Beginners Guide: Intellectual Property For Your Startup

Christopher Heer is an intellectual property lawyer, registered patent agent, registered trademark agent, and principal at Heer Law. He is designated by the Law Society of Ontario as a certified specialist in patent law.

Startups have a lot of complex obstacles to overcome as they take their first steps into the commercial market. Many of these can prove to be a challenge for decision makers if it is their debut at the helm of a fledgling business.

While most startups seek to minimize costs while they are still pre-revenue, protecting your intellectual property (IP) is an area that must be given attention in the earliest stages of the business or else you may permanently limit your startup’s potential.

Here’s an overview of what you need to know about IP if you’re a startup so you can prevent your innovations and creative works from being exploited by rivals.

Why IP Is Essential

Intellectual property is the lifeblood of any startup which is looking to disrupt the marketplace with some truly groundbreaking concepts, so you want to make sure that you have ownership over what you create from day one.

First, you need to look internally, ensuring that the people working for or with your startup are legally bound to assign the intellectual property in what they create for your business to your business either through employment contracts or other types of agreements that contain IP assignment provisions.

Next, you need to consider how to best protect your proprietary IP from third parties, which could include keeping your IP confidential, or filing patent, trademark, copyright and/or industrial design applications to obtain exclusive legal rights enforceable against third parties that use your IP without your consent.

If you do not take IP protection seriously, your startup will miss its opportunity to fully capture the commercial value of the sweat equity investment of its founders. And while it is certainly possible to prepare and file patent, trademark, design and copyright applications yourself, to make sure everything is done right it’s best to get expert advice and guidance from IP professionals (like Heer Law) rather than attempting to navigate the application process yourself.

Types of IP to Consider

There are a number of different forms of IP protection available. The five main types you should consider are: patent, trademark, copyright, industrial design and confidential information/trade secret.

Obtaining patent protection involves a longer and more costly application process than other forms of IP rights, but for technology startups patents will typically be the company’s most valuable IP assets. Patents will also be what larger organizations seeking to acquire your startup will look for to assign value; because if there aren’t effective patents that block them they will be free to copy your technology without acquiring or otherwise investing in your business.

You should also think through which jurisdictions to seek patent protection in. Most startups choose to file a patent application in the United States due to the size of the U.S. market. However, protection in other jurisdictions can also be useful, including the startup’s home jurisdiction and other key jurisdictions in which the business hopes to generate a meaningful share of its profits.

Trademarks are about protecting the reputation associated with the business or its products or services. The marks to protect can include the startup’s trade name, logo, and the names and logos used in association with the products and services offered by the business. Registering your trademarks makes it much easier to enforce your trademark rights against others using the same or confusingly similar marks with competing goods and services. Consequently, registration also makes your trademark rights more likely to be respected by others.

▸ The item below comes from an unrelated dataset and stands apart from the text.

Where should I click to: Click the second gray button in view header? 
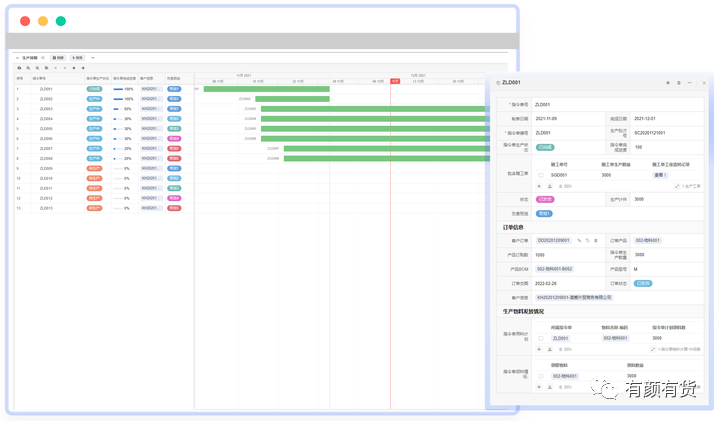(78, 58)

Next is copyright protection, which in most cases is provided by law automatically upon creation of an original work and can cover all types of original literary, artistic, dramatic or musical works.

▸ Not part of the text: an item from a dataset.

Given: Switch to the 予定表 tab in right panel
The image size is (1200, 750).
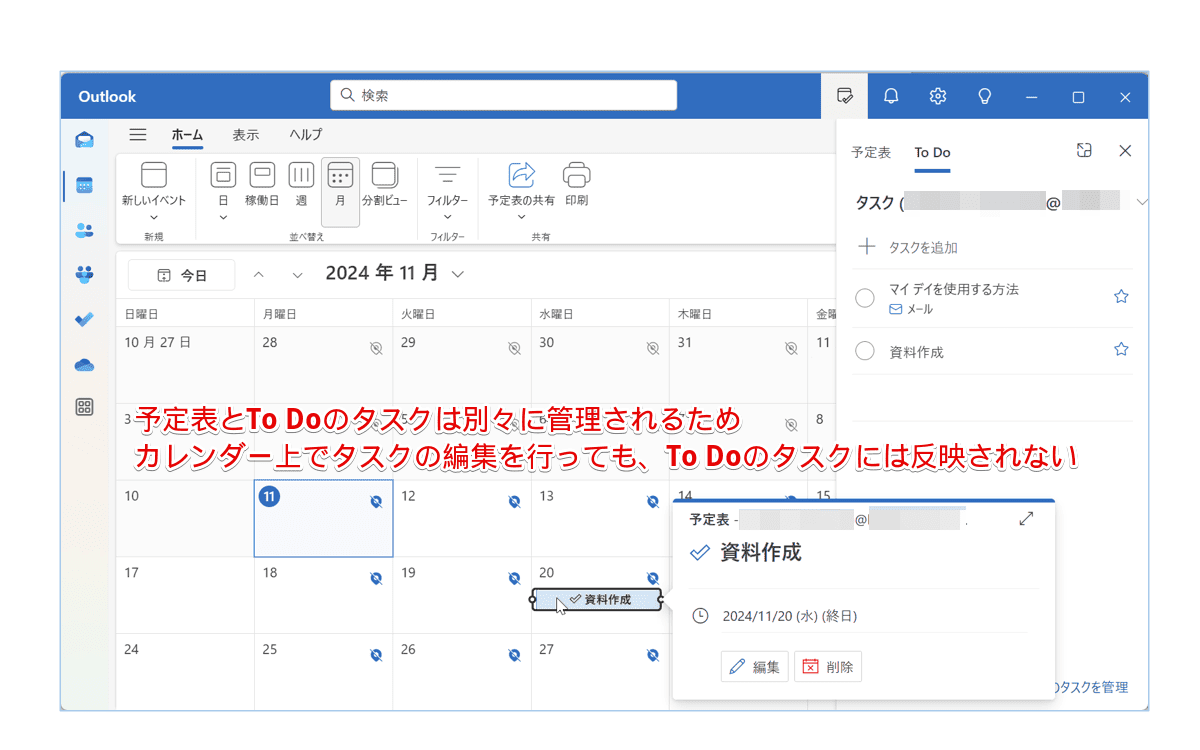Looking at the screenshot, I should [x=871, y=152].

It is best to register copyright with the Canadian Intellectual Property Office (and/or other intellectual property offices) if you believe infringement of the work is likely once it is made publicly available and you intend to enforce your rights against infringers.

Industrial design protection is another form of IP protection, and one that is concerned with how things look. Industrial design registrations protect the visual features of shape, configuration, pattern or ornament, as applied to a product. For example, industrial design registrations can protect the shape of a chair, a wallpaper pattern, the shape of a bottle, or the decoration on a t-shirt.

Finally, you should consider how your confidential information and trade secrets are handled, and whether you have internal processes to prevent unintentional disclosure as well as confidentiality provisions in employment agreements and agreements with outside parties working with you to ensure that mission-critical information and practices that define your startup are not misappropriated by rivals.

Important Strategies to Adopt

When it comes to your startup’s IP, there are likely multiple forms of IP protection available. The types to use will vary according to the products and services you are developing and the industry your organization occupies.

Whatever the case, it is necessary to first understand what options are available for protecting your IP and then design a strategy for how you will proceed. Your IP strategy should be built to maximize the value of your business over the long term, notwithstanding the near-term costs.

As a final point, consider seeking the assistance of a qualified IP professional to help ensure that you don’t miss or misfire on any opportunities to turn your startup’s intellectual property into valuable IP assets.